9/14/2011

Un regalito (Beatriz Espejo)

Nunca había visto nada igual. Negras, con el brillo opaco de la seda, rematadas por un profano encaje que terminaba en ondas. Quedó pasmado. Retuvo la respiración y quiso controlarse para no caer en eso que tanto se reprochaba, en eso que no le permitía vivir en paz. Al cabo de unos pasos volvió ante el mostrador. Dobladas una junto a otra mostraban la sutileza de su tejido y la punta con una trama más cerrada. Anael suspiró de satisfacción dispuesto a preguntar el precio.
     Peinada a la Clara Bow la muchacha abrió su boquita de corazón y, enfatizando el acento francés impuesto a las vendedoras de lencería en El Palacio de Hierro, repuso:
     -Dos pesos cuncuenta centavos. Ayer llegaron directamente de París.
     -¿Me permite tocarlas? -rogó Anael con su cara de ángel que concedía deseos.
     La dependienta miró el fondo de unos ojos cuyo color no supo precisar, irradiaban luz dorada como los rizos que le caían sobre la frente marfilina, y admiró a ese hombre bellísimo aunque tuviera casi la estatura de un enano, un metro cuarenta y ocho centímetros quizá.
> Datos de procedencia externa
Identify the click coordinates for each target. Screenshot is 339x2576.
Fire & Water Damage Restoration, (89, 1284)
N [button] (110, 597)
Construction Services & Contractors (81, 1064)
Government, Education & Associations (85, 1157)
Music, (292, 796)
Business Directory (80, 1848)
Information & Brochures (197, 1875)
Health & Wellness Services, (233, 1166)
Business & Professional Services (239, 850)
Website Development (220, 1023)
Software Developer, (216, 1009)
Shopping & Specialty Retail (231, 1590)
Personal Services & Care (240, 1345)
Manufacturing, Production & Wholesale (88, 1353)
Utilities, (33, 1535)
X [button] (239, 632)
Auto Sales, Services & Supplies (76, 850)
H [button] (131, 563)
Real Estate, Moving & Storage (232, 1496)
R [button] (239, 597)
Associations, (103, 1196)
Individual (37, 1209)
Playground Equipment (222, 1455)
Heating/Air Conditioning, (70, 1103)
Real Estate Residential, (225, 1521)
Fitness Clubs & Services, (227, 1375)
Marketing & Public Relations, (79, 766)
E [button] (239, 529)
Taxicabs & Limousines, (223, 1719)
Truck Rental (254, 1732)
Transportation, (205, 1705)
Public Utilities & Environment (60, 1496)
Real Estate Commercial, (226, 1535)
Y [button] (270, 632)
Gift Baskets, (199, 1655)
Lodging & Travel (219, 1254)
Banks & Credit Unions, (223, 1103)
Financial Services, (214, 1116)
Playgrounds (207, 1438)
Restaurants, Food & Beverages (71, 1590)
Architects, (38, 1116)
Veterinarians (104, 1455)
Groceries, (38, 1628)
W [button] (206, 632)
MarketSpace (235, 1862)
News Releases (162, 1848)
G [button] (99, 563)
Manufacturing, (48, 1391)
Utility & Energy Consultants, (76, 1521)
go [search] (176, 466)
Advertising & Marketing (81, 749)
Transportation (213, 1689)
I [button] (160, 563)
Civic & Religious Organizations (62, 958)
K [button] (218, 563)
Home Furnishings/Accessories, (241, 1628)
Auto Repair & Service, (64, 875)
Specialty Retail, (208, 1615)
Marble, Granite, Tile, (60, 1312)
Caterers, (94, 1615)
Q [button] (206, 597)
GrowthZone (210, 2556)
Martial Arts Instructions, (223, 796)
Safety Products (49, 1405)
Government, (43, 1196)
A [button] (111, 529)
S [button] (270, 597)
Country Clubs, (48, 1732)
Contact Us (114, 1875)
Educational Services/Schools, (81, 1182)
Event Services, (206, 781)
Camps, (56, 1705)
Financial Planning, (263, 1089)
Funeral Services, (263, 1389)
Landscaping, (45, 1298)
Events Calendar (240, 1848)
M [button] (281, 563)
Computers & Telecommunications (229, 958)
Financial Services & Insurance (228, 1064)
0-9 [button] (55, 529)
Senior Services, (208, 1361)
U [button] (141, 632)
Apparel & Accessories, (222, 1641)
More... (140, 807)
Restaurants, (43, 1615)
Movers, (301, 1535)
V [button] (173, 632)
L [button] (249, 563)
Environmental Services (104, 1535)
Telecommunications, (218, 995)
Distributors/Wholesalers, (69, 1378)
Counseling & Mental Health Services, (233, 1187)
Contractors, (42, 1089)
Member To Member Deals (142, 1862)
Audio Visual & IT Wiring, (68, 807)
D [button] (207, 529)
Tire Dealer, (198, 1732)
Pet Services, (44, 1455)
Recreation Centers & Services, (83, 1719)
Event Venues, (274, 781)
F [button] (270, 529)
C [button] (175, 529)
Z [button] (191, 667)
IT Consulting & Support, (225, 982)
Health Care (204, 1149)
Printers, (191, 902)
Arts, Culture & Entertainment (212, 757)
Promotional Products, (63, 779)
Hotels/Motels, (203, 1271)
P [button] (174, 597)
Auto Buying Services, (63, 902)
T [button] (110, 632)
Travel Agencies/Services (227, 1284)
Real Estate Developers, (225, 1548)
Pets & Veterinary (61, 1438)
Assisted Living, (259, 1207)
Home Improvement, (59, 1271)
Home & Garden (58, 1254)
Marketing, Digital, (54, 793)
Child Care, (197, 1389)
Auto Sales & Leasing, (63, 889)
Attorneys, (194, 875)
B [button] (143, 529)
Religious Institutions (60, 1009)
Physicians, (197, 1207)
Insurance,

Y se convenció de que Dios es caprichoso.
     -Cuidado, monsieur, son extremadamente delicadas -e introdujo su mano como sombrilla para recorrer suavemente la prenda de principio a fin.
     -¡Voilà!
     Anael pagó extrasiado sin fijarse en el precio. Estipulando que la envoltura fuera otra obra maestra coronada por un lazo rojo vino.
     Entró evasivo y paradójicamente audaz al cuarto de su hermana: -Te traje un regalito- dijo anunciando un timbre de campanas en su voz.
     Ramona vio la caja dorada: - Ya sé lo que contiene, ¿por qué si eres tan gentil nunca me compras otra cosa?
      -Mi timidez... -se diculpó Anael-; sin embargo, éstas te encantarán, son preciosas. Prométeme estrenártelas ahora mismo. Van de maravilla con el atuendo que piensas ponerte -afrimó volteando hacia la cama donde estaba extendido un vestido de crespón y muselina con cintura egipcia detenida por dos broches dorados.
     -Bueno, haz el favor de salirte -concedió Ramona.
     Anael se fue pero permaneció parado tras la puerta, apenas tuvo que agacharse para alcanzar el ojo de la llave. Adentro, Ramona extendía las medias; primero plégó una con ambas manos y ronroneando como gata la deslizó lentamente por su pierna, se acarició desde el dedo gordo hasta el muslo para evitar cualquier arruga. Arqueó su pie en un movimiento de bailarina procurando que los hilos no se corrieran y sujetó el liguero. Luego repitió el ritual y la negrura contrastante con lo blanco de su piel la embriagó ante la certeza de su propia hermosura y la perfección de sus extremidades que abría y cerraba en compás o doblaba y extendía dando una función para espectadores distantes que le permitían ser jugueton en la privacidad de su alcoba.
     Desde el pasillo, Anael seguía sus movimientos. Con premeditada lentitud se abrió la bragueta para acariciarse dulcemente. Después recordó que en otra tienda vendían unos calzoncitos transparentes.

Beatriz Espejo.
"Un regalito" en Antología Personal. Universidad Veracruzana, México.